Due to the recently published systematic review on the effect of Tocilizumab and COVID-19, Tocilizumab registered trials are not reviewed in this table. N/K: not known, ICU: intensive care, ADR: adverse drug reaction, MV: mechanical ventilation, SaO2: oxygen saturation, paO2: partial pressure of oxygen, paO2/FiO2: arterial oxygen partial to fractional inspired oxygen.

7. Future prospective

In this article, we theoretically attempted to purpose various anti-VEGF agents as the potential candidates for the management of severe forms of COVID-19 by considering their related mechanism of actions toward the inflammatory mediators. However, there are still numerous unanswered queries and great challenges in developing modulation of anti-VEGF therapy, including the risk of secondary infections, the possibility of the administration in patients with predisposing conditions and/or co-morbidities, drug interactions with existing standard therapeutic protocol, and the optimum duration of treatment. Thereby, further multi-center clinical studies with a large sample size are needed to determine the effectiveness of these compounds in critically ill patients, as well as severe forms of COVID-19. On the other hand, it would not be possible to argue about the pros and cons of anti-VEGF comparative advantages as an adjuvant or alternative therapy over the steroidal anti-inflammatory drugs, e.g., dexamethasone, which has met plenty of clinical trials. As a latter concern, both anti-VEGF medications and glucocorticoids could reduce the clearance of the virus and can disrupt the performance of repair proteins, such as lipoxins, by inhibiting cytokine effectors.
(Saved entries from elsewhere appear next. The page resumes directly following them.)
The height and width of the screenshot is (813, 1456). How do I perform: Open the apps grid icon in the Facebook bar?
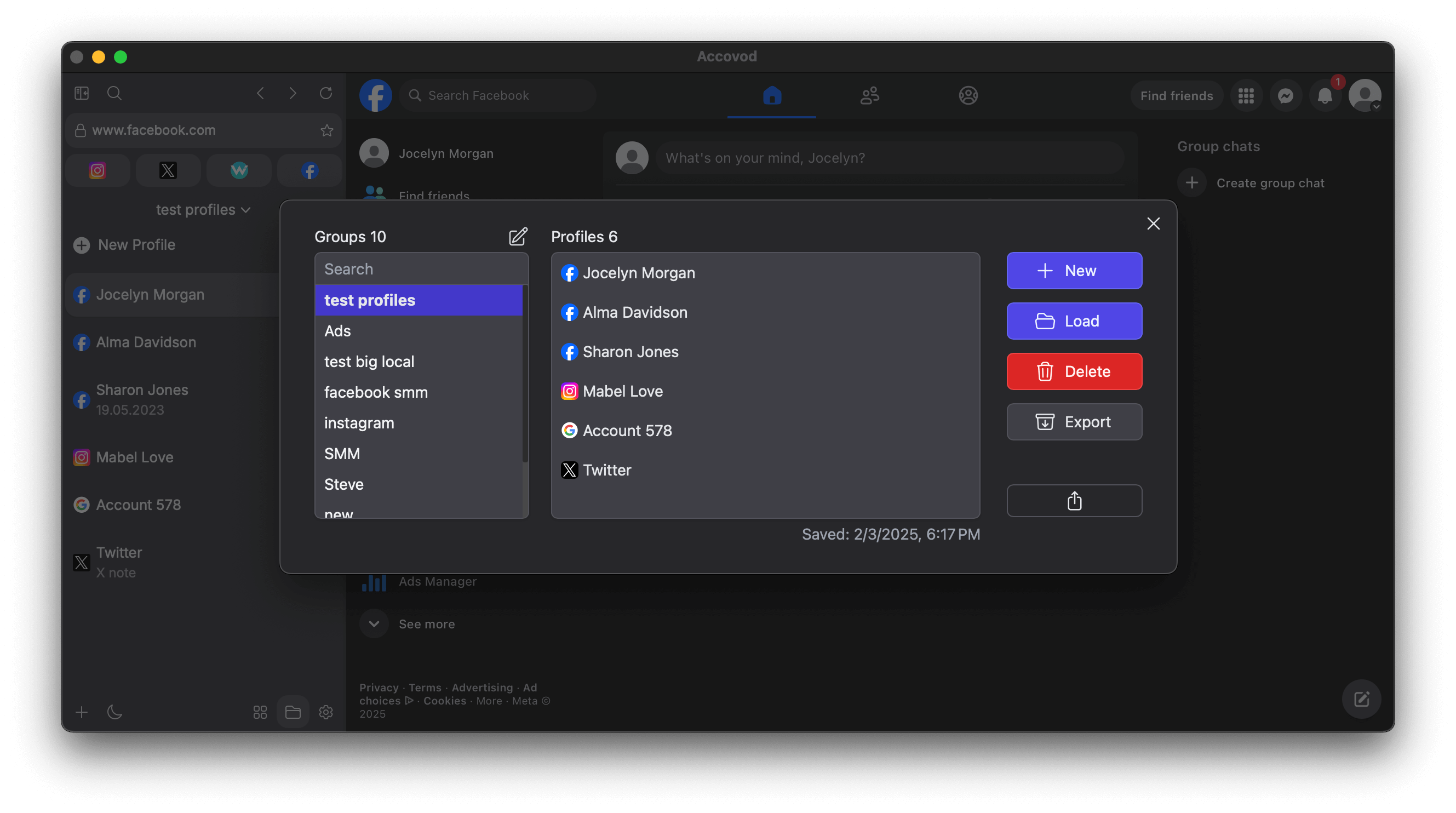(1247, 95)

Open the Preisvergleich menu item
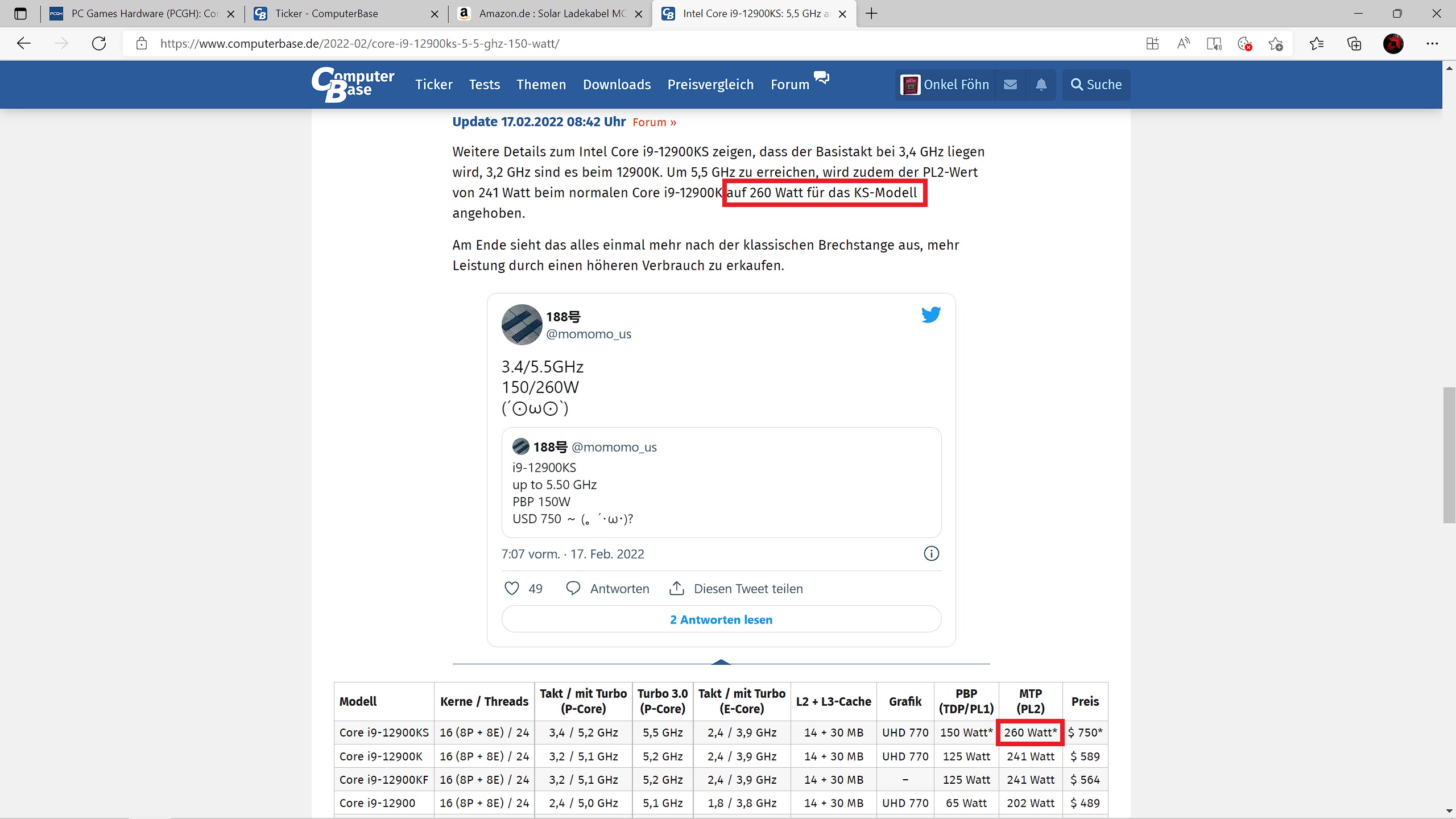(710, 85)
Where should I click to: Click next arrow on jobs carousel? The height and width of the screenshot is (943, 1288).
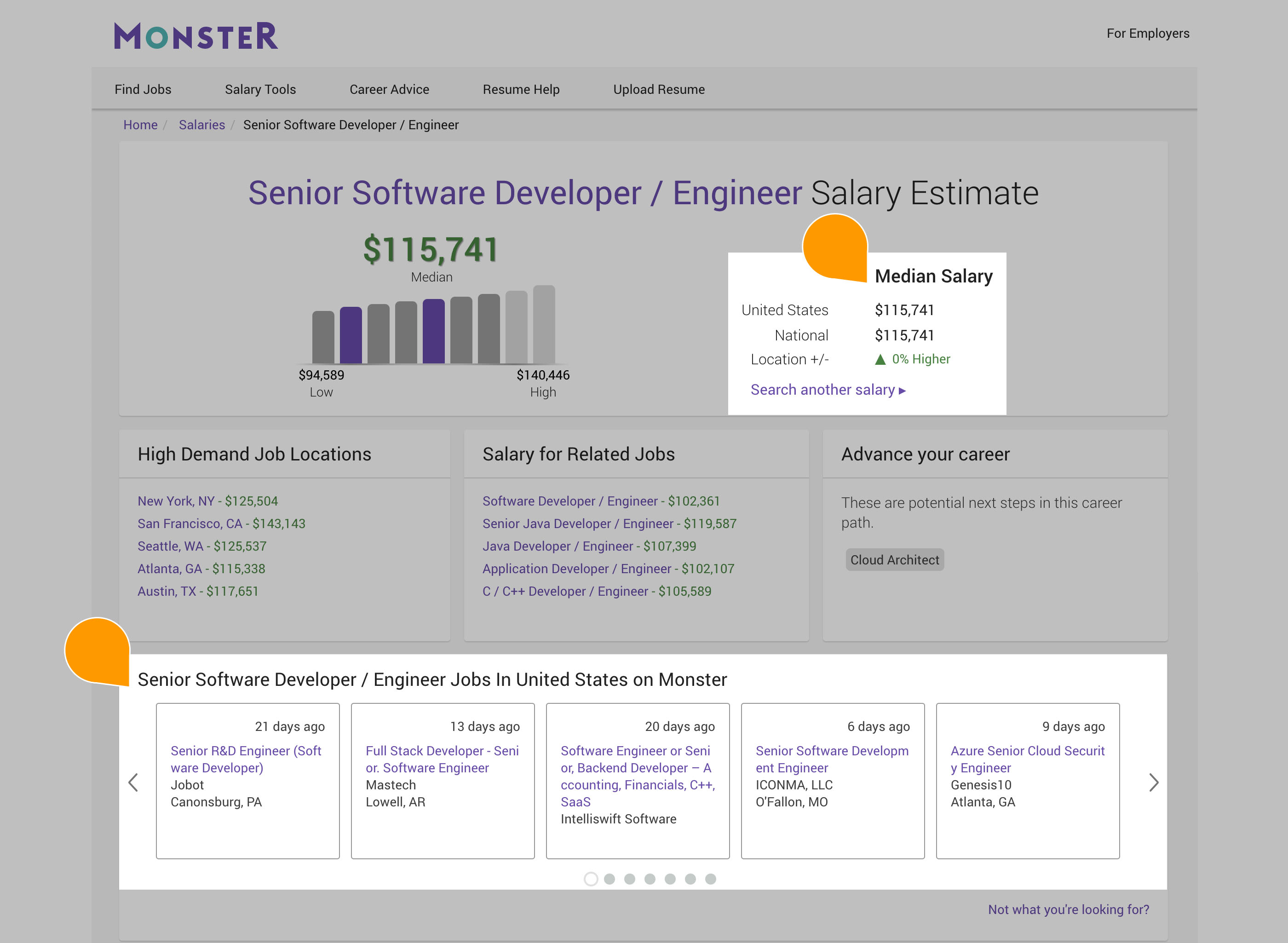(x=1153, y=782)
Besides, both drug classes potentially increase the risk of secondary fungal infections (caused by mycorrhizal fungi and aspergillus) and other secondary infections due to the immunosuppressive impact of these compounds. Therefore, patient phenotyping, health-oriented individualized precision medicine, and identification of the appropriate phase of the disease for intervention are of great value. For this purpose, the possible response of the patients could be determined through transcriptomics, metabolomics, and lipidomics analysis. Designing such comparative studies can presumably warrant the effectiveness of these drugs’ application in the clinical care settings.

8. Conclusion

To date, the corroborative evidence suggests that retrieving the increased level of VEGF subsets, as well as antagonizing VEGF related receptors, could have a substantial clinical significance in the treatment of COVID-19, especially in those suffering from ARDS, making it necessary to design further RCTs for recruitment of divergent anti-VEGF compounds in critically ill patients.

Funding

This study did not receive any funding.

Declaration of Competing Interest

The authors declare that they have no known competing financial interests or personal relationships that could have appeared to influence the work reported in this paper.